You’re not alone!
Though not the most common dog in the United States, there are many who find this breed irresistible.
History – Like the Alaskan Malamute, the Samoyed is part of the Spitz family and are an ancient breed of working dogs that were used in Siberia to hunt and fish in the extreme climate of the region. They were also used to pull sleds across the tundra and herd reindeer. Not many dogs can boast such a versatile resume!
Life Span – Samoyeds live to be around 12 to 14 years old
Size – Females are usually about 21 inches tall and anywhere from 37.5–55 pounds. Male Samoyeds are a bit bigger at around 21-24 inches tall and maxing out at about 71 pounds.
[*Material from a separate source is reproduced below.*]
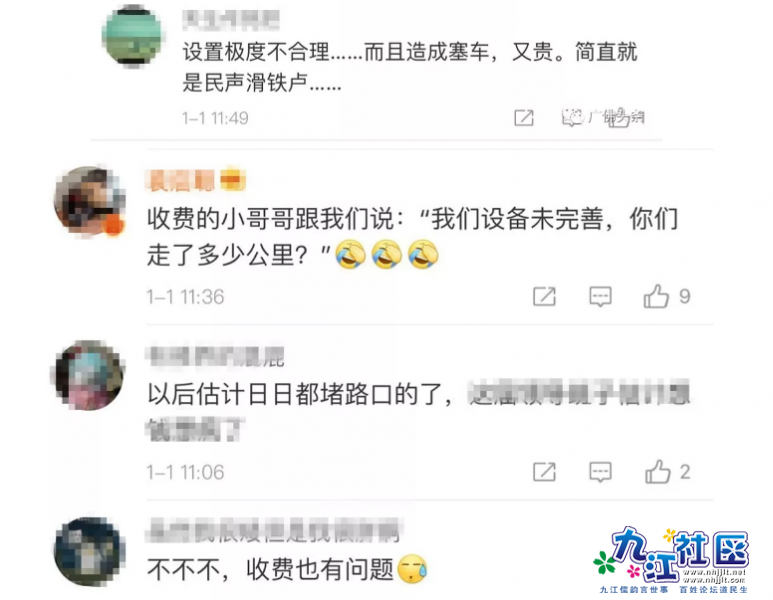
Task: Open avatar next to 不不不 comment
Action: (x=89, y=551)
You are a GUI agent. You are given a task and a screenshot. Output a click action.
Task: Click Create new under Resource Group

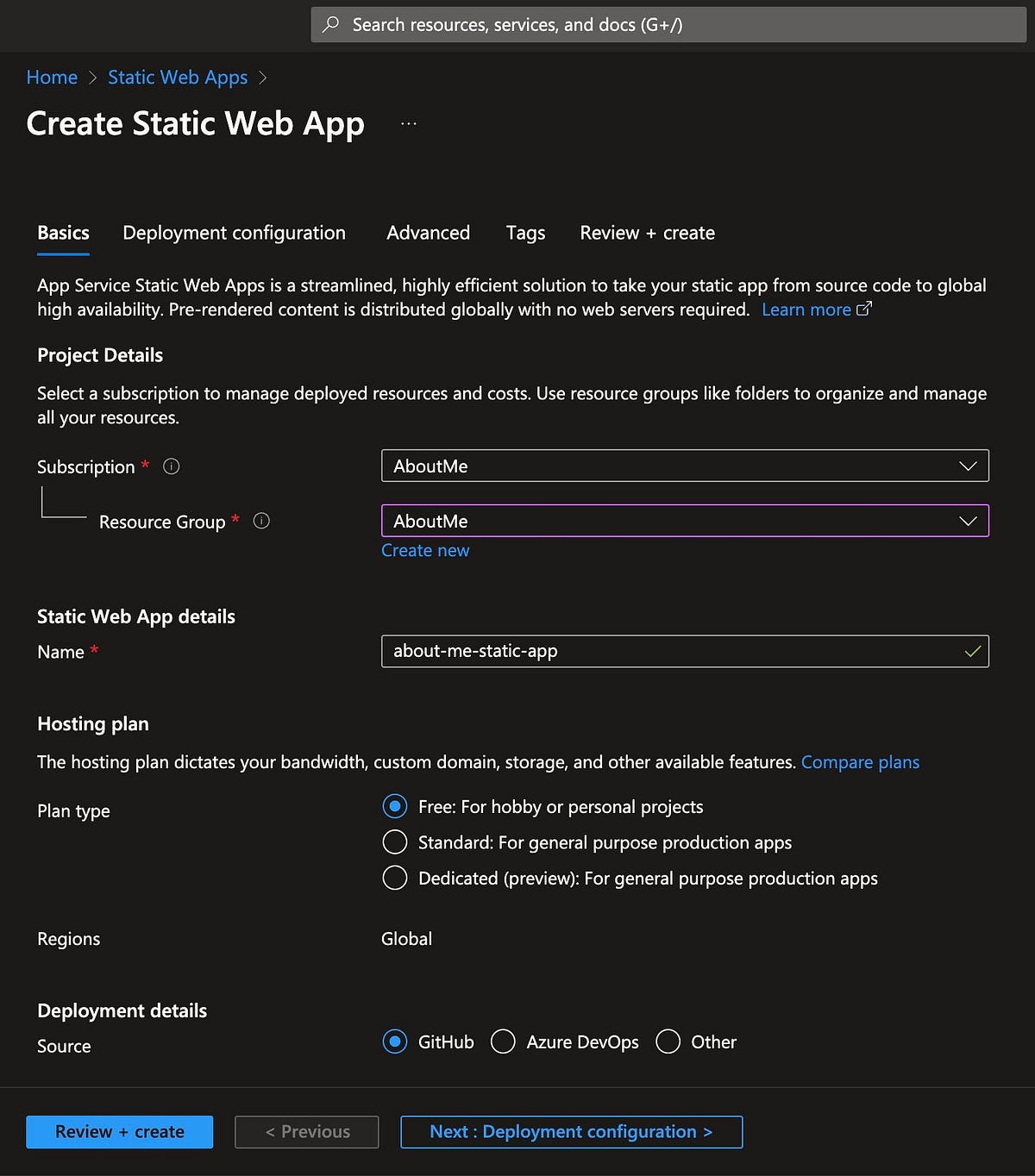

Hypoallergenic – Known affectionately as “Sammies” the Samoyed is a hypoallergenic dog so they are a good choice for people who can’t have other breeds in their home due to allergies. The Sammy is known as a happy, loyal dog, but how do you get the best out of the Samoyed temperament?
Considered to have above average intelligence, Samoyeds thrive with the right kind of training. If you want the good side of your Samoyed to shine through, spending time teaching him basic obedience is key.
As a somewhat stubborn dog, your Sammy needs to know that you are in charge. That doesn’t mean you have to bully him around, but it does mean that you need to set boundaries and stick to them. This will help keep the independent side of the Samoyed temperament in check and lead to a happy co-existence.
As often happens with smarter dogs, Samoyeds are easily bored. One of the best things you can do to help with training success is to keep training sessions short and varied. Long, tedious sessions will soon have your Samoyed tuned out.
Force won’t work
These dogs respond much better to enthusiasm and praise then to punishment or force. Praise often and with as much excitement as you can muster and you will have a willing partner who will work hard all day. Using negative reinforcement or force could cause your Samoyed to shut down and lead to bad behavior.
Working dogs need to work! There is nothing like inactivity to bring out the worst in your dog. There is a strong link between exercise and a well behaved dog, especially a working breed like the Samoyed. Taking your Samoyed for hikes, playing games and even going camping, may help you avoid such problems as:
The energetic Samoyed temperament doesn’t make him a bad dog, it just means you will need to spend more time playing and working with him than you would , say, a Basset Hound.
What’s to love about a Samoyed?
Yes, Samoyeds are independent, high energy dogs that need a lot of attention, but there is also a lot to love about them!
- Samoyeds are friendly – Unlike others of the Spitz family, Sammies are not usually aggressive with people or other animals.
Sometimes their herding instincts may kick in causing them to chase anything that runs, but it is usually all in good fun.
One way to ensure that the friendly side of your Samoyed’s temperament shines is to make sure to socialize him by taking him to meet new people and play with other dogs.
- They love to be with people – Although they have an independent nature, that doesn’t mean Sammies don’t love to be around people.
They have been bred for generations to be a contributing member of the family and they still consider this their role.
They will often pick one person in the family whom they love above all others, but will still enjoy time with everyone.
- Sammies are playful – It is unlikely that their will ever be a dull moment with your Sammy around!They love to play and can be quite mischievous to get you to interact with them.
- Samoyeds are healthy and hardy – This sturdy dog has few health issues, though they can, like most purebreds, be prone to hip dysplasia.
So Is the Samoyed Temperament Right For You?
Bringing a Samoyed into your home may mean some extra time grooming that delicious coat and exercising that bundle of energy but the happy, friendly Samoyed temperament will also bring you a lot of joy.